Toda a minha obra é transitória e caduca, eu sei. E eu quero que ela seja transitória. Com a inteligência não pequena que Deus me deu e com os meus estudos, tenho a certeza de que eu poderia fazer uma obra mais ou menos duradoura. Mas que me importa a eternidade entre os homens da Terra e a celebridade? Mando-as à merda. Eu não amo o Brasil espiritualmente mais que a França ou a Conchinchina. Mas é no Brasil que me acontece viver e agora só no Brasil eu penso e por ele tudo sacrifiquei. A língua que escrevo, as ilusões que prezo, os modernismos que faço são pro Brasil. E isso nem sei se tem mérito porque me dá felicidade, que é a minha razão de ser da vida. Foi preciso coragem, confesso, porque as vaidades são muitas. Mas a gente tem a propriedade de substituir uma vaidade por outra. Foi o que eu fiz. A minha vaidade hoje é de ser transitório. Estralhaço a minha obra.
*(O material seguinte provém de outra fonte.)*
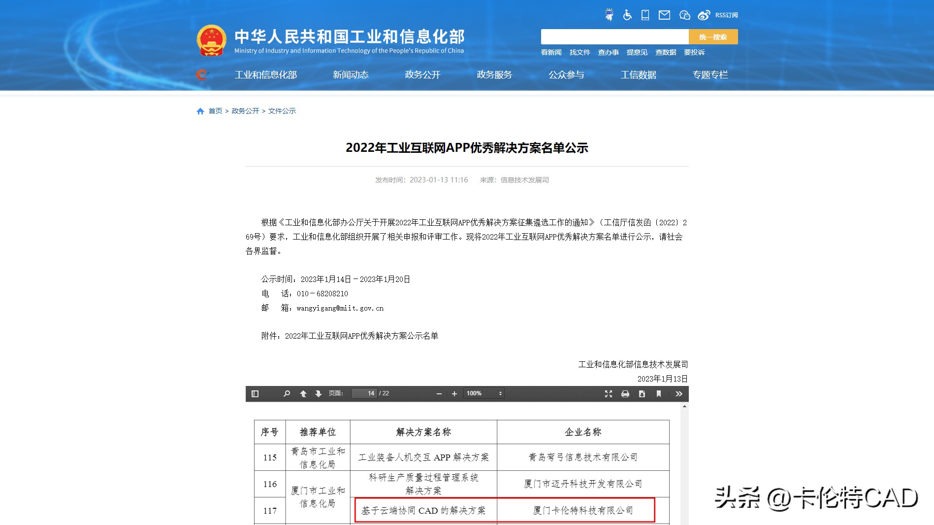Viewport: 934px width, 525px height.
Task: Toggle the bookmark icon in PDF toolbar
Action: pos(659,393)
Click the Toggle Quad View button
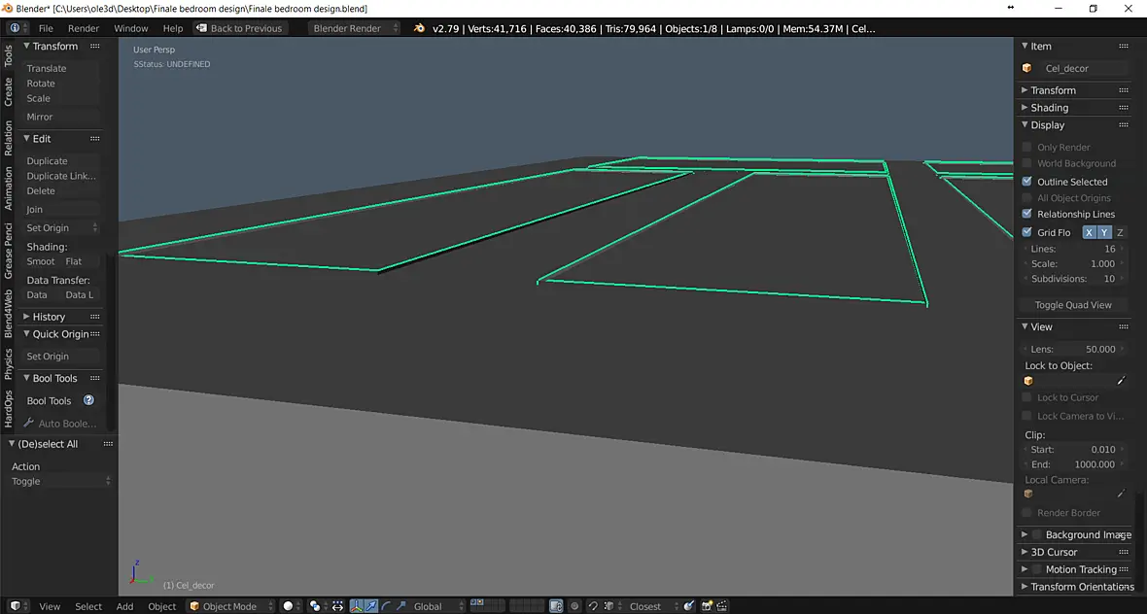Screen dimensions: 1147x614 pyautogui.click(x=1073, y=305)
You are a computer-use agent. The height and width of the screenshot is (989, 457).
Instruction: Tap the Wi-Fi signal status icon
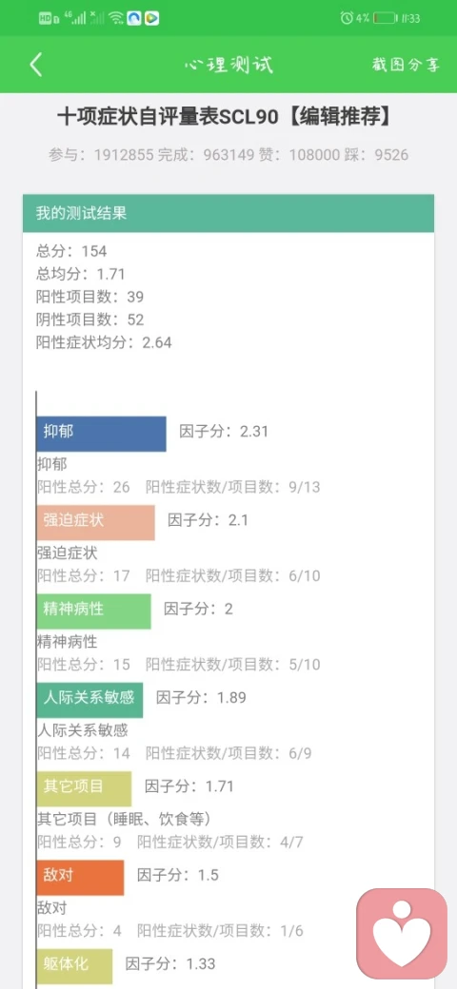point(115,18)
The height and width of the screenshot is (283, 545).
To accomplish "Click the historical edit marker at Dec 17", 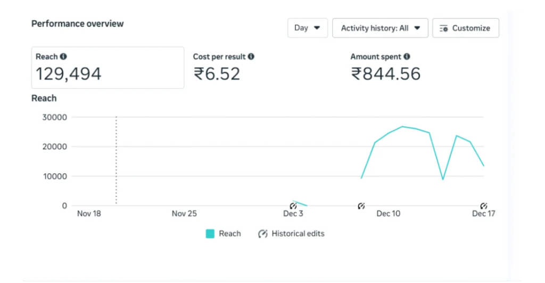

Escrevo língua imbecil, penso ingênuo, só pra chamar a atenção dos mais fortes do que eu pra este monstro mole e indeciso ainda que é o Brasil. Os gênios nacionais não são de geração espontânea. Eles nascem porque um amontoado de sacrifícios humanos anteriores lhes preparou a altitude necessária de onde podem descortinar e revelar uma nação.


Mário de Andrade, "Carta a Drummond", S. Paulo, 10-XI-1924, in Carta aos Mineiros,
org. Eneida Maria de Souza e Paulo Schmidt, 1997.